Three linked poems by my friend Wilf.

The flame came down encountering the lily
And both were held in awe
Innocence marvelling at purity;
The bearer of the news,
The bearer of the word
Trembling on the edge of the moment
When the seed of God would tip into our world
In the heart of a pure girl’s womb.

When the ‘brave’ braced back bends braver
And the knee knows now to kneel.
The conquered king is caught from his castle
Hauled, galled, called to the hallowed gallows
Head held high. Clawing, gnawing, mauling;
Part lamb, beast and man;
And tears turn fears to trembling trust.
In this chaos of contrition
The seed slips silently in
And all heaven exults.

Still, still, still the newborn earth
And heaven here is hushed
No faintest breath disturbs the air
Through which the nubile figures move.
If divinity can look with awe
Then this, this, this is the moment
For the groom has locked his gaze
Upon his bride.
She whom he has drawn from the beginning
Draws close and ever closer
The first touch,
Time and eternity meet as so many times before
Parts of the one, eternal moment
The first kiss, and then...

Friday, December 14, 2012

The fat and the fire

"Lovely evening tonight" I tweeted. "Friendship, candlelit dinner, baked spiced apples, glowing fire, chocolates, laughs. Oh and I was called fat."

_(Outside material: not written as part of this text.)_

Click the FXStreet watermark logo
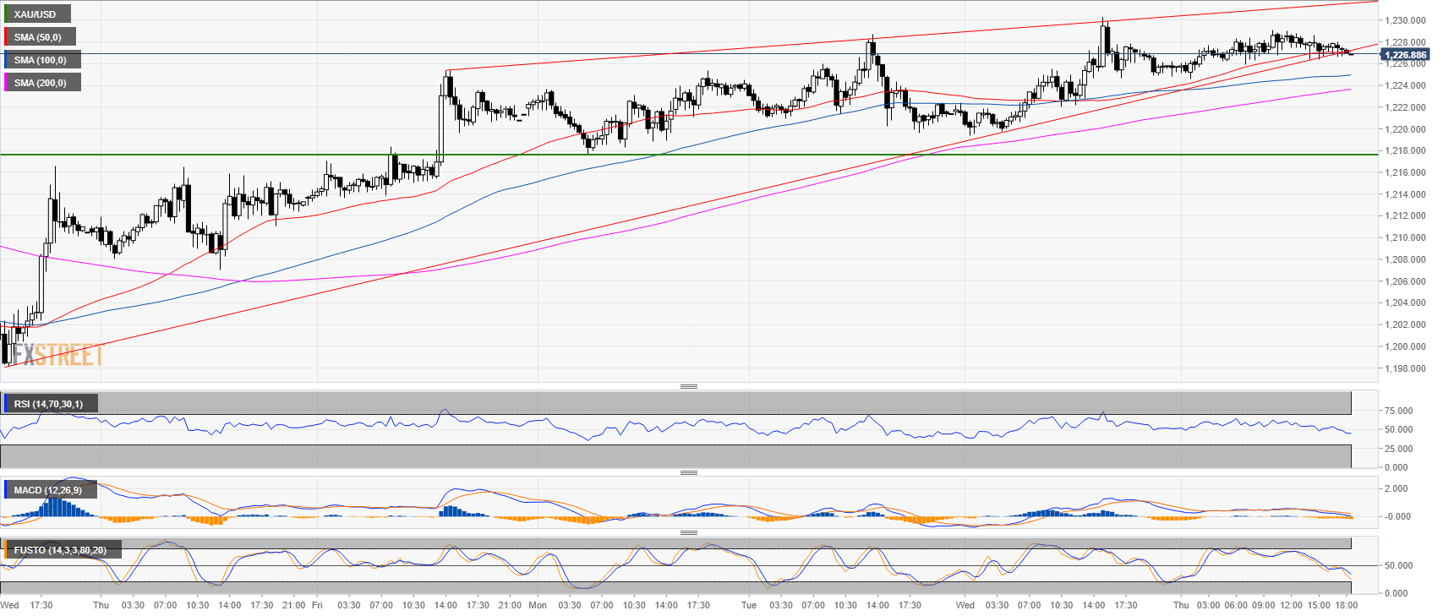Image resolution: width=1443 pixels, height=616 pixels. pos(57,355)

It's true, one of our dear young disciples made this heinous (and sadly increasingly accurate) accusation. And it was funny, though not as funny as the time my then 3-year-old declared: "When I grow up I want to be like Daddy - " (pause for pathos and effect, then - ) "fat!" In fact, though I may be a little more rounded than I was ten years ago, I don't think I yet quite fit the epithet.

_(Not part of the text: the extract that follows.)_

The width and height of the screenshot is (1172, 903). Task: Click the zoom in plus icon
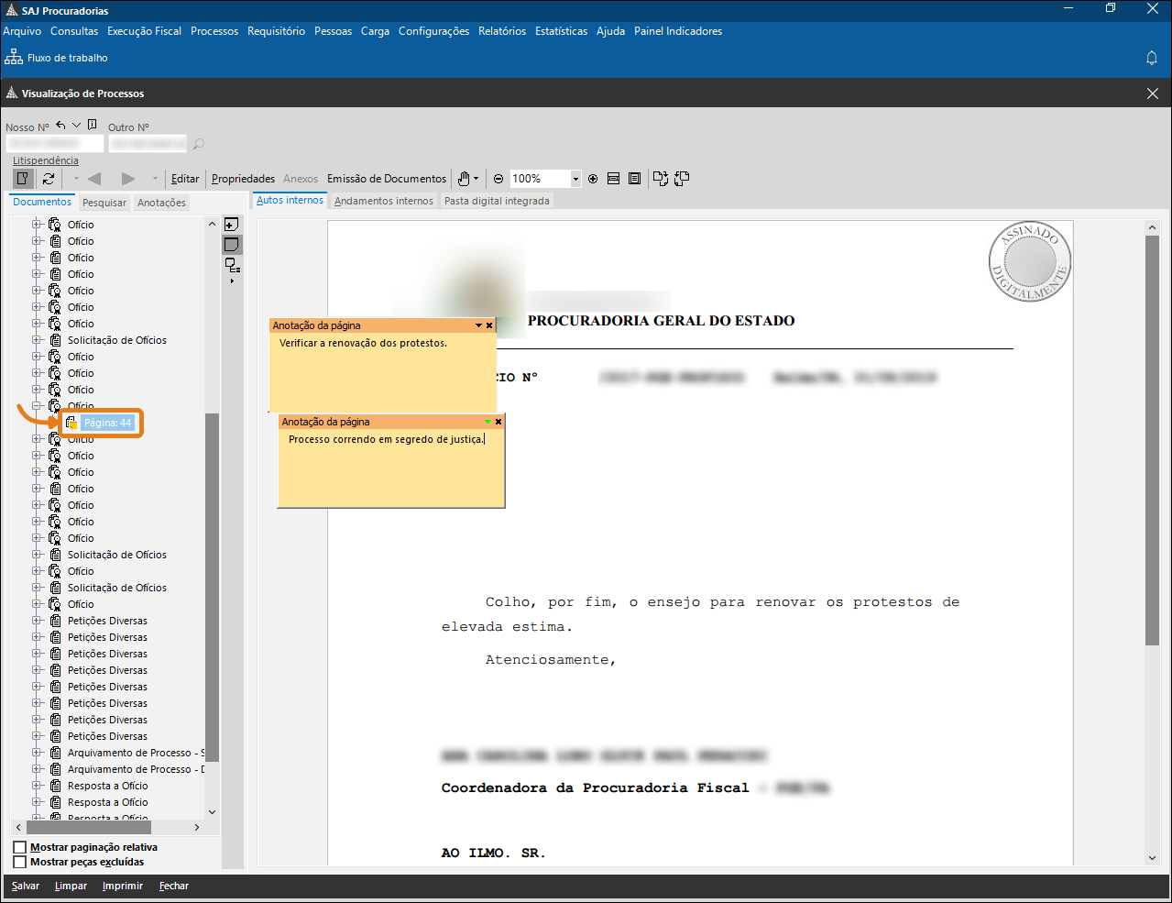click(593, 179)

Nevertheless, there is something about those long, fire- and candle-lit evenings in winter, in community, that really does feel like living off the fat of the land. Friends and family gathered with nothing much to do except to be. To be friends, to be family, to be...

It seemed a fitting follow-up to my last, rather theoretical, post about Sabbath rest.

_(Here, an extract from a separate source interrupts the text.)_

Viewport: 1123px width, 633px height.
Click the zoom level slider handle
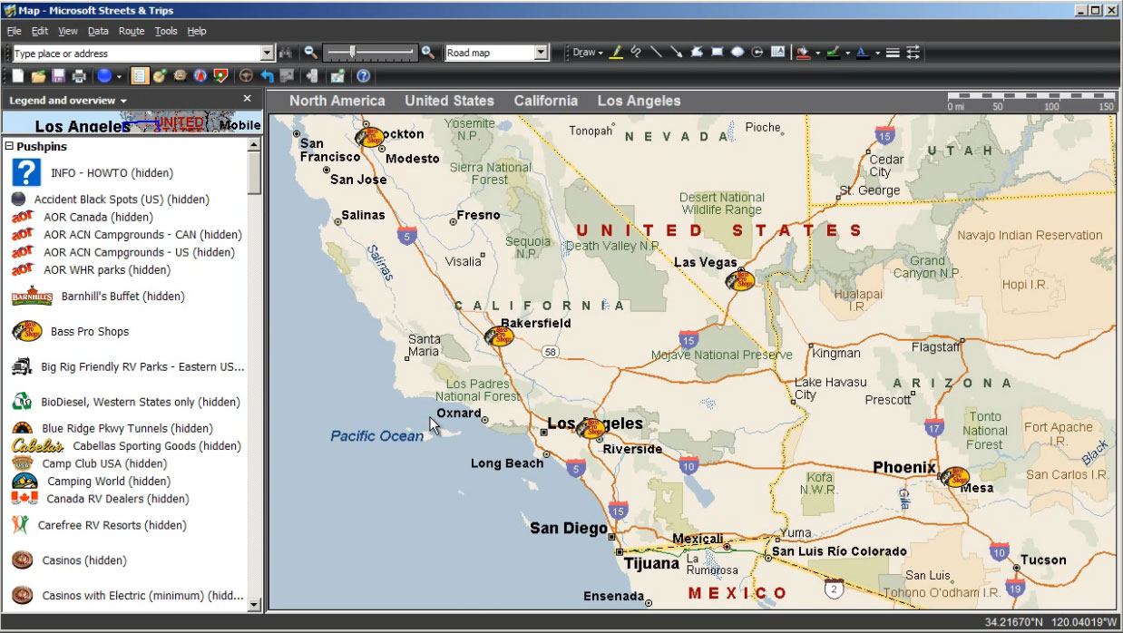[352, 53]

C S Lewis, as ever, put it rather well: "Is any pleasure on earth as great as a circle of Christian friends by a good fire?"

Thursday, December 13, 2012

To rest is holy

Last Sunday I spoke about the fourth of the Ten Commandments:  ‘Remember the Sabbath day, to keep it holy.’ Here’s a summary.

What do we make of the command to rest, to take time out – in this case one day in seven – to stop working?

Some find obedience to this command easier than others. Garfield for instance.

The fact that God has to command rest indicates we can become work-addicted. More on this later. First to explore a couple of ‘whys’ behind the command.

‘Why’ number one. The Exodus version of the commandment says the reason for Sabbath is: For in six days the Lord made heaven and earth, the sea, and all that is in them, and rested on the seventh day. Therefore the Lord blessed the Sabbath day and made it holy.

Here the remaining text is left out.